Dr. Conan Doyle is a methodical worker, and a hard worker. He pastes up over his mantel-shelf a list of the things he intends to do in the coming six months, and he sticks to his task until it is done. He must be a great disappointment to his old teacher. When he had finished school the teacher called the boy up before him and said solemnly :
"Doyle, I have known you now for seven years, and I know you thoroughly. I am going to say something to you that you will remember in after life. Doyle, you will never come to any good!"
The making of an historical novel involves much hard reading. The results of this hard, reading, Doyle sets down in a note-book. Sometimes all he gets out of several volumes is represented by a couple of pages in this book. In turning over the most recent pages I saw much about Napoleon, and I knew that some marvellously good short stories which Doyle has recently written, are set in the stormy period of Napoleon's time. (One of these stories will appear in the December number of this Magazine.)
"I suppose you are an admirer of that unscrupulous ruffian? " I said gently.
"He was a wonderful man — perhaps the most wonderful man who ever lived. What strikes me is the lack of finality in his character. When you make up your mind that he is a complete villain, you come on some noble trait, and then your admiration of this is lost in some act of incredible meanness. But just think of it! Here was a young fellow of thirty, a man who had had no social advantages and but slight educational training, a member of a poverty-stricken family, entering a room with a troop of kings at his heels, and all the rest of them jealous if he spoke a moment longer to one than to the others. Then, there must have been a great personal charm about the man, for some of those intimate with him loved him. His secretary, Méneval, writes of him with almost doting affection."

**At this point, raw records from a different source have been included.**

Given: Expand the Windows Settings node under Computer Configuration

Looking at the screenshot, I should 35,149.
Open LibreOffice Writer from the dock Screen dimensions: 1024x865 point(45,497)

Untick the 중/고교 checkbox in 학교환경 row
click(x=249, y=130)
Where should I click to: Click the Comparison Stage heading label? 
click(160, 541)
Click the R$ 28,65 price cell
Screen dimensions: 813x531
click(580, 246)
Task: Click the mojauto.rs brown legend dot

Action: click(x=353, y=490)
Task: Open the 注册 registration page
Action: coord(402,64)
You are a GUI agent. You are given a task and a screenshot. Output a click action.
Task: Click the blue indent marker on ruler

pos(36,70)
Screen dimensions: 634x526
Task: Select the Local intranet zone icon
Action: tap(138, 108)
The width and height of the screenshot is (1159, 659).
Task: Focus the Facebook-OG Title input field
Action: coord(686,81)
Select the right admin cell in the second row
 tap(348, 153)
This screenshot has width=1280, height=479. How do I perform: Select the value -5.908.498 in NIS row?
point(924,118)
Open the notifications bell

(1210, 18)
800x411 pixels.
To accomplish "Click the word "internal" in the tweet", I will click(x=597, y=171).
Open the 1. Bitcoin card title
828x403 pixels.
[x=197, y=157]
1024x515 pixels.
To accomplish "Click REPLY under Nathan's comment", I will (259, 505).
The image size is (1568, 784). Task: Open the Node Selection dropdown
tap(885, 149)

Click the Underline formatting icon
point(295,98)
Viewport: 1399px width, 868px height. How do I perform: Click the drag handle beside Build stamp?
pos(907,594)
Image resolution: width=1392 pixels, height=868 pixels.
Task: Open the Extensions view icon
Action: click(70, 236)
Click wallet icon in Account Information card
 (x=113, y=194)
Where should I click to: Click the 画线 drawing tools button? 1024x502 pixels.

"Yes; and then a dealer in fiction must bow down to Napoleon as the most accomplished liar that ever lived."
"Oh, no one could ever compete with him in that line. If he intended to invade Africa, he would give out that he was going to Russia ; then he would tell his intimates in strict confidence that Germany was the spot he had his eye on ; and finally he would whisper in the ear of his most confidential secretary that Spain was the point of attack. He was certainly an amazing and talented liar."
"Do you think his power in this direction was the secret of his success, and is lying a virtue you would advise us all to cultivate?"
"The secret of his success seems to me to have been his ability to originate gigantic schemes that seemed fantastic and impossible, while his mastery of detail enabled him to bring his projects to completion where any other man would have failed."
At the time this appears in print, Dr. Conan Doyle will be in America. He goes there ostensibly to deliver the series of lectures that has been so successful in England, but the real object of his visit is to see the country. This is a laudable ambition, and 1 hope the United States and Conan Doyle will mutually like each other.